Tokyo Story, in contrast to the other films presented to us so far this semester, examines modernity through the thematic focus of the family. Compared with Walter Ruttman's Berlin, in which the forces of modernity are highlighted and championed, or Eames' Toccata for Toy Trains, in which industrialised forces of modernity, at least in toy form, have entered the home, Tokyo Story as a film resists this. There is a quiet, underlying sadness permeating the film, embodied in the figures of the Shukichi and Tomi. One of the final dialogues of the film is between Kyoko and Noriko, where Kyoko states "Isn't life disappointing?" to which Noriko replies "It is." It's this sort of quiet despair that seems to be the dominant mood of the film. It is after all made in the aftermath of World War 2. You can't help but feel the Hirayama's sense of loss as their children, drawn closer and closer to modern life and the ceaseless pace of work and industrialisation, gradually drift further and further away.
Throughout Ozu's film, the symbol of the house is a near-permanent fixture within every shot. One of the earliest scenes is a long shot of Kyoko, walking to work and framed on either side by domestic houses. Apart from a few selected scenes, for example when the Shukichi and Tomi are at the hot-baths, or when they are travelling through Tokyo by tourist bus, the family home is present in every single scene. The dominant shot is the low-angled mid shot framed by wooden panels. There are other symbols repeatedly thrown in besides the house, such as smoke-stacks, powerlines and that other familiar trope of modernity the train, but these serve more as background or as distractions from the main preoccupation of the Tokyo Story: the family unit.
Throughout Tokyo Story, the characters are framed by doors and hallways, the bulk of their time is spent sitting down in the company of their family whilst the camera positions us almost as a silent member of the Hirayama family.
The prolific use of low shots whilst the Hirayama family are sitting places us directly at their table. Furthermore the shot-reverse shots employed position the film’s characters directly in the centre of the screen, and by extension directly in our field of vision, just as if we were seeing things from Noriko's or Shukichi's or Tomi's view. Something else Ozu employs is the reversal of camera angles, often we will be viewing characters from one side of a room throughout their conversations, only for their to be a 180 degree flip to the other side, signalling the end of the scene.
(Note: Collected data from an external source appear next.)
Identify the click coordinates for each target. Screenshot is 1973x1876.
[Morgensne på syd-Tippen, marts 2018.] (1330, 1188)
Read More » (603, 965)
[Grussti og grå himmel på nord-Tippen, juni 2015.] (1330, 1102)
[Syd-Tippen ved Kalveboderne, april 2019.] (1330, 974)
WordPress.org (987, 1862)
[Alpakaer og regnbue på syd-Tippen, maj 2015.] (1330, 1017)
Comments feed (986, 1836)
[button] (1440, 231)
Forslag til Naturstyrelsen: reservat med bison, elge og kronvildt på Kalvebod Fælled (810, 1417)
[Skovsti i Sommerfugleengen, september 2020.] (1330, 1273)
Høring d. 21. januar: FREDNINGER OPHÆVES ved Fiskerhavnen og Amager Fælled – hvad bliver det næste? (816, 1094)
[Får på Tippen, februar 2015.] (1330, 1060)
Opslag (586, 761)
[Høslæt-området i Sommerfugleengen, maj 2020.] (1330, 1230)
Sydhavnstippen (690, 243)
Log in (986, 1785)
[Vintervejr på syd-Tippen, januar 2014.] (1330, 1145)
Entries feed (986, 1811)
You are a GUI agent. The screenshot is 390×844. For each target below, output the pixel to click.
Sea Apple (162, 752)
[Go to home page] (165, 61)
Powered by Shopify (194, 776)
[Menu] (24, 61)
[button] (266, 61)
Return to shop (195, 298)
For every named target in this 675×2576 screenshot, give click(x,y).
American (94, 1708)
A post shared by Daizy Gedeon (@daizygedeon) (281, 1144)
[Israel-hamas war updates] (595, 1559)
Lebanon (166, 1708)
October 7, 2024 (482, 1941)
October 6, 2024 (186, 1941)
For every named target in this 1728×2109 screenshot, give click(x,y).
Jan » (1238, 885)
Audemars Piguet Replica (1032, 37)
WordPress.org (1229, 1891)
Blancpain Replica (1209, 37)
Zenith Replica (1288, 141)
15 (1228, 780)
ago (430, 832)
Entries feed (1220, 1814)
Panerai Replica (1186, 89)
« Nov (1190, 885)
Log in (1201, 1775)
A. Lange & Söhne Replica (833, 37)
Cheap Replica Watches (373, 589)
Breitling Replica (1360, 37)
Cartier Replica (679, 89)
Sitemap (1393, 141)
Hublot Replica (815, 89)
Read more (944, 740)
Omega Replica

I suppose how I viewed it was not that Ozu was evangelically preaching that the forces of modernity would lead to the collapse of the family (a shift in how we conceptualise the family has arguably arisen however) but that with any great technological progression there accompanies with it a lamentation for what has been lost during as a result of it. Sentimentality in other words. But also something else. One of the moust touching scenes in the film occurs roughly half an hour in: the grandmother, having taking her brattish grandson out to play in a field whilst trains and powerlines exist blurrily in the background, muses over what she thinks his occupation will be when he grows up. She asks if he will be a doctor when he grows up and then, quite poignantly foreshadowing her own death, muses “By the time you become a doctor, I wonder if I'll still be here”. There's a certain duality within the film I think between the industrialised exterior spaces of Tokyo and Osaka and the seemingly pre-industrial familial interior spaces.
Something I think prevalent in Tokyo Story is this idea of families as a burden. Both Shukichi and Tomi, whilst wanting to spend time with their children, are wary of being a burden upon them. In contrast with the feelings of Koichi, Shige and Kaizo however, there feelings arise out of guilt. There is also a sense that Koichi and Shige regard their parents as burdensome, particularly Shige, who suggests that her and Koichi pay to send them to the hot springs. As well as this, it is Shige who calls up Noriko asking her to take Shukichi and Tomi sight-seeing and who demands of Kyoko Tomi’s finest clothes after her death. It's not this sense of families as a burden is neccessarily bad, I think it's quite a common experience. I know I've definitely felt so at times. In some sense it is depressing though, and I am constantly reminded of a Patrick White quote from The Tree of Man. The daughter of the novel's protagonist, having received a visit from him and seeing him home, "puts him on the train and resumes her life", or something along those lines.
Overall though Tokyo Story is an extremely tender film. Despite being seemingly gloomy, and the selfishness of the children being almost grating, Noriko does exist as a figure of balance. But the film does end with a sense of isolation. The final scenes are Noriko alone on a train back to Tokyo, whilst Kyoko stares solemnly through her classroom window as it passes and Shukichi kneels alone in his house, tears welling in his eyes, followed by a long shot, which interestingly is one of the few high-angled shots employed in the film, of the Hirayama home in Onomichi, a steamboat passing by.